Without warning he began to think out loud saying that he promises I have him forever head over heels as long as I continue to keep the self-confidence I have with my body as well as emotions. He then took my breath completely away when he continued adding how much he couldn't wait to marry me and have beautiful, confident children with me.

Barely able to speak I just looked at him with a devout smile full of more love than I had ever felt. And as I felt the impending sting of joyful tears stinging the backs of my eyes, I decided to continue to let myself be self confident with my emotions and let my tears begin to fill my eyes.

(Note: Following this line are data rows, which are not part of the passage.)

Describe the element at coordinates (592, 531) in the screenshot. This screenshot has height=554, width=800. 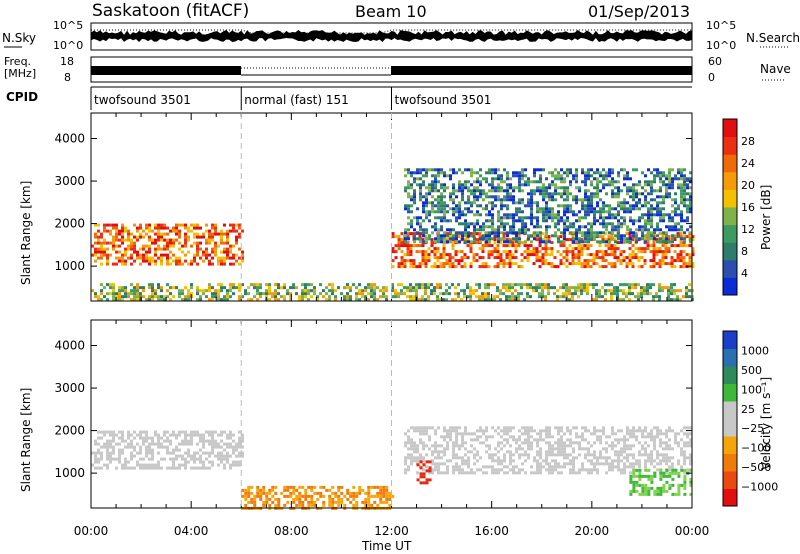
I see `x-tick-label: 20:00` at that location.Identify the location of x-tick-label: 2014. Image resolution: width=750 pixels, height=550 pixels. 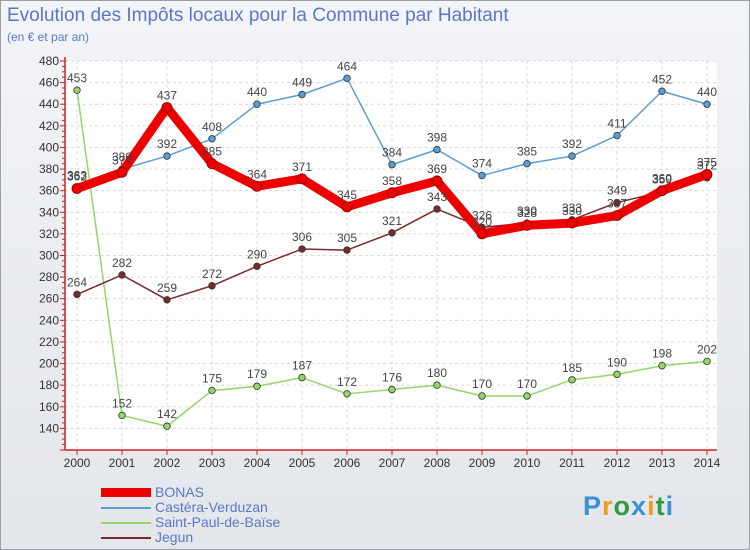
(708, 463).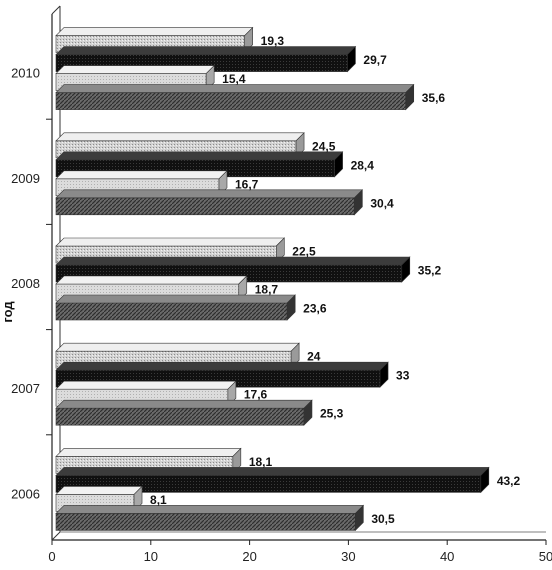 The image size is (552, 570). Describe the element at coordinates (261, 462) in the screenshot. I see `data-label: 18,1` at that location.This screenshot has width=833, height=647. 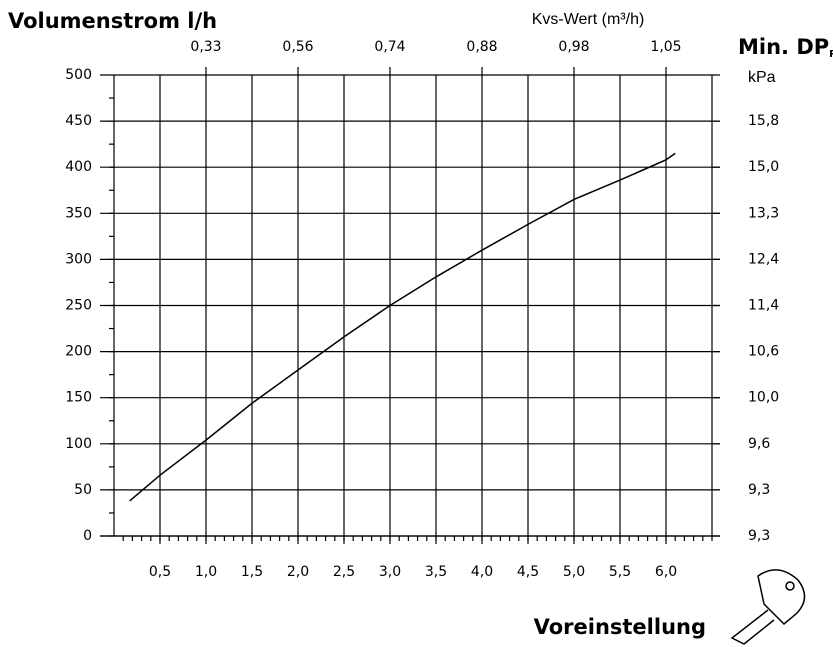 What do you see at coordinates (206, 47) in the screenshot?
I see `x2-tick-label: 0,33` at bounding box center [206, 47].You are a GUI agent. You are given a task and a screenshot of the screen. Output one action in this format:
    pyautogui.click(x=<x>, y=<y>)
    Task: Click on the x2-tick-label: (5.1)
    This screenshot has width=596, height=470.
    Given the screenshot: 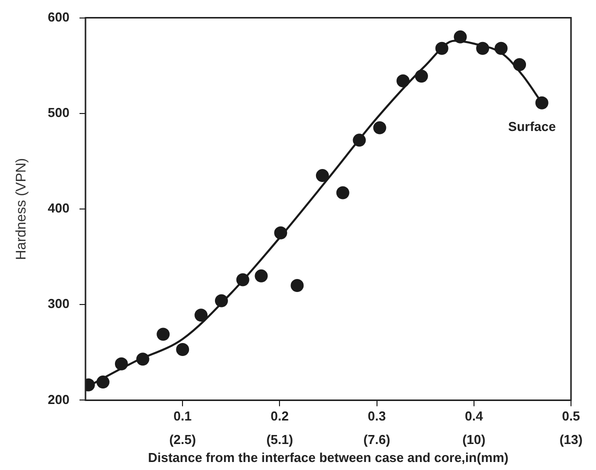 What is the action you would take?
    pyautogui.click(x=280, y=440)
     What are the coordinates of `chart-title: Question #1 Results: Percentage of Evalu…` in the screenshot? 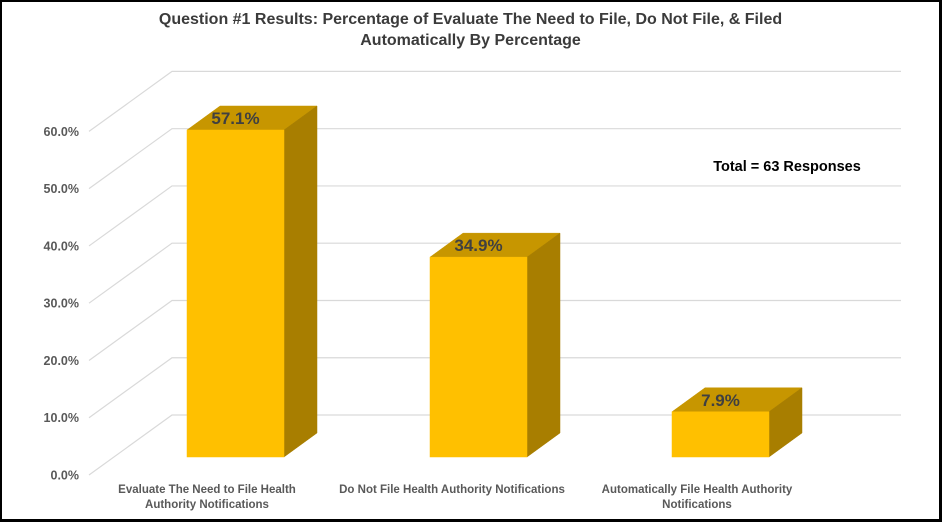 It's located at (470, 30).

"It is you who has made me so self confident with both my body as well as emotions." Is all I can manage to choke out in a thick, wobbly voice as I began to feel my tears beginning to overflow from my eyes.

 

November 1, 2024 4:05 pm  #1430


Re: Best friends

Seeing huge, beautiful tears slowly crawl down her cheeks leaving thick, shiny streaks, I lean and, kissing a tear from her cheek I bring my other hand to her soft cheek as I hear footsteps coming our way. I can’t help but smile as I hear the girl walking next to her boyfriend say: “You should learn from him, look how devoutly and lovingly he’s taking care of her tears.”

As they continue walking, I softly say: “I still remember the first time I wiped your tears in public, that coffee shop definitely has an importance for me now.”